With a world-renowned ballet company like the Royal Winnipeg Ballet in my city, I take advantage of any chance I can get to see one of their performances! In a very odd twist of fate, I was able to see Dracula twice in October, or at least parts of it. I’m not usually a Halloween type of person, but this does seem to be quite fitting viewing for the holiday!
To recap, when I went to Ballet in the Park in the summer, I decided to enter the Best Ballet Pose contest. I don’t normally enter contests as I have terrible luck, but I decided that it was worth a shot. If nothing else, it gave me a chance to practice my Cechetti arms for ballet class. Long story short, I won! And my prize for winning? Free tickets to Dracula!
I was all set to attend the show on 27 October; M was going to be here, the seats were fantastic, and if the PR was any indication, the show was going to be amazing. Imagine my surprise when I opened my email to find an invitation to a working rehearsal for Dracula at the RWB in mid-October… Roughly an hour long, I was able to watch Ballet Masters Johnny Change and Jaime Vargas work with a handful of dancers on two different scenes in the ballet. As a dancer, nothing is more fascinating to me than watching a professional class or rehearsal. While seeing the actual performance is wonderful, it is something else to see all of the work and intentions that go into it. A sequence can look like an entirely different piece when you change the dancers dancing it.

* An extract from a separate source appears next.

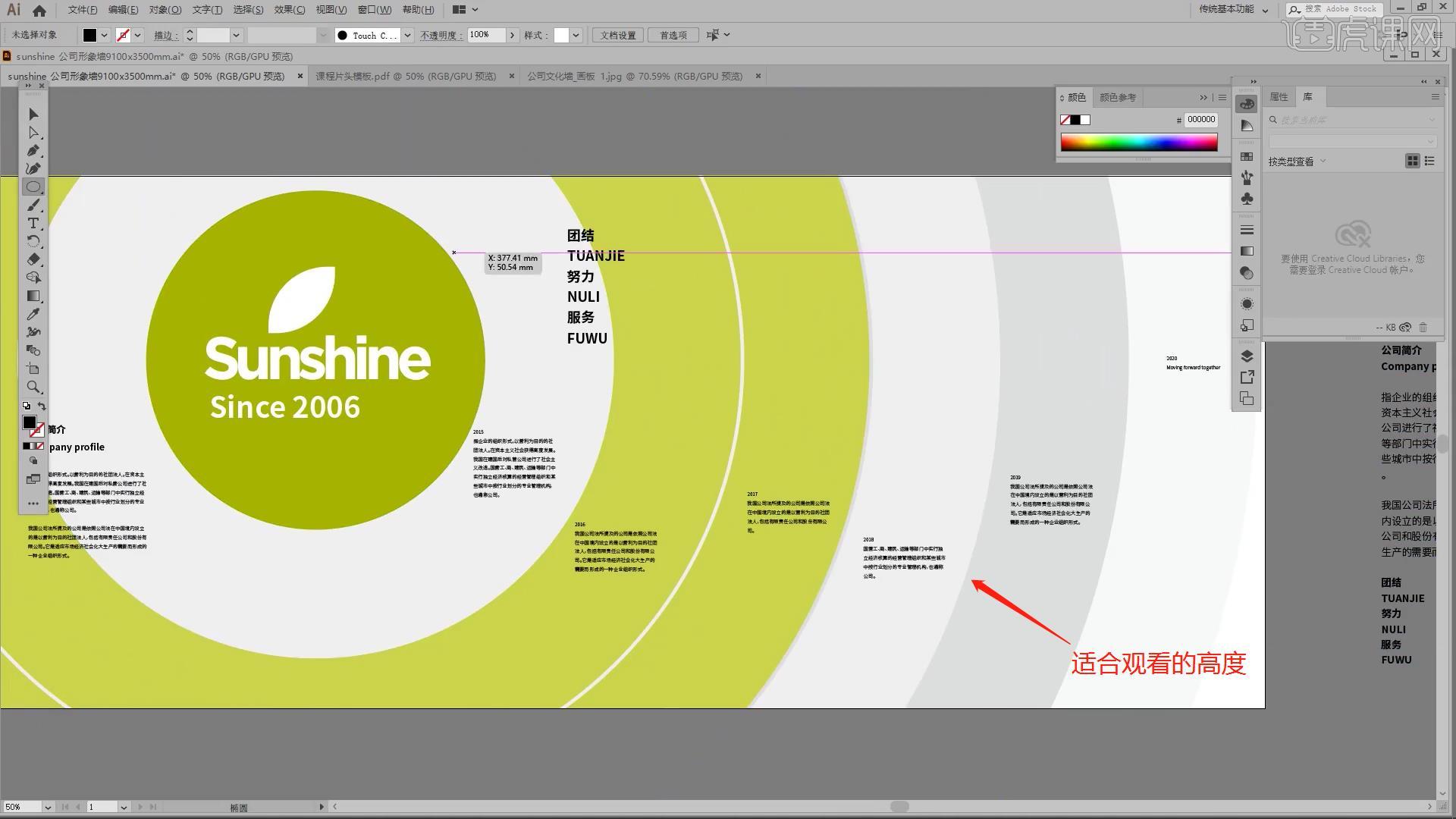Screen dimensions: 1456x819
Task: Select the Eyedropper tool
Action: click(x=33, y=314)

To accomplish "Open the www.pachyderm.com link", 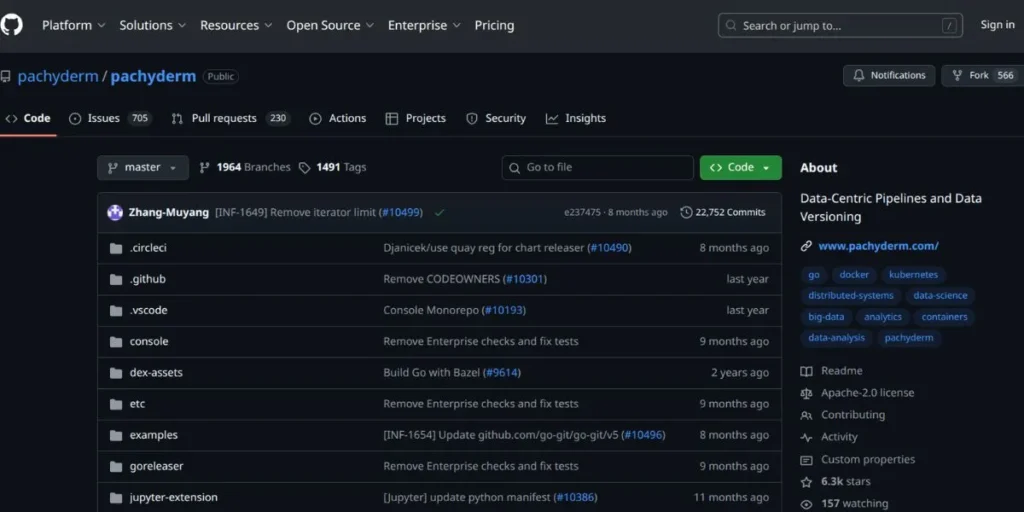I will 878,246.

M and I arrived the full hour before, as I figured that there would be something happening beforehand. I was not wrong, we were able to see a pre-show talk with dancer Katie Bonnell! The pre-show talk I caught before Peter Pan was a touch awkward, but the host being a former dancer herself asked the perfect questions and kept everything loose and easy. Some dancers are quiet or aloof or generally not interested in talking about themselves, but Katie was incredibly open and easy-going, and is certainly an asset to the company in both personality and talent! (Sidenote: how amazing of a boyfriend is M that he was willing to not only come to the ballet with me but also sit through the pre-show talk??)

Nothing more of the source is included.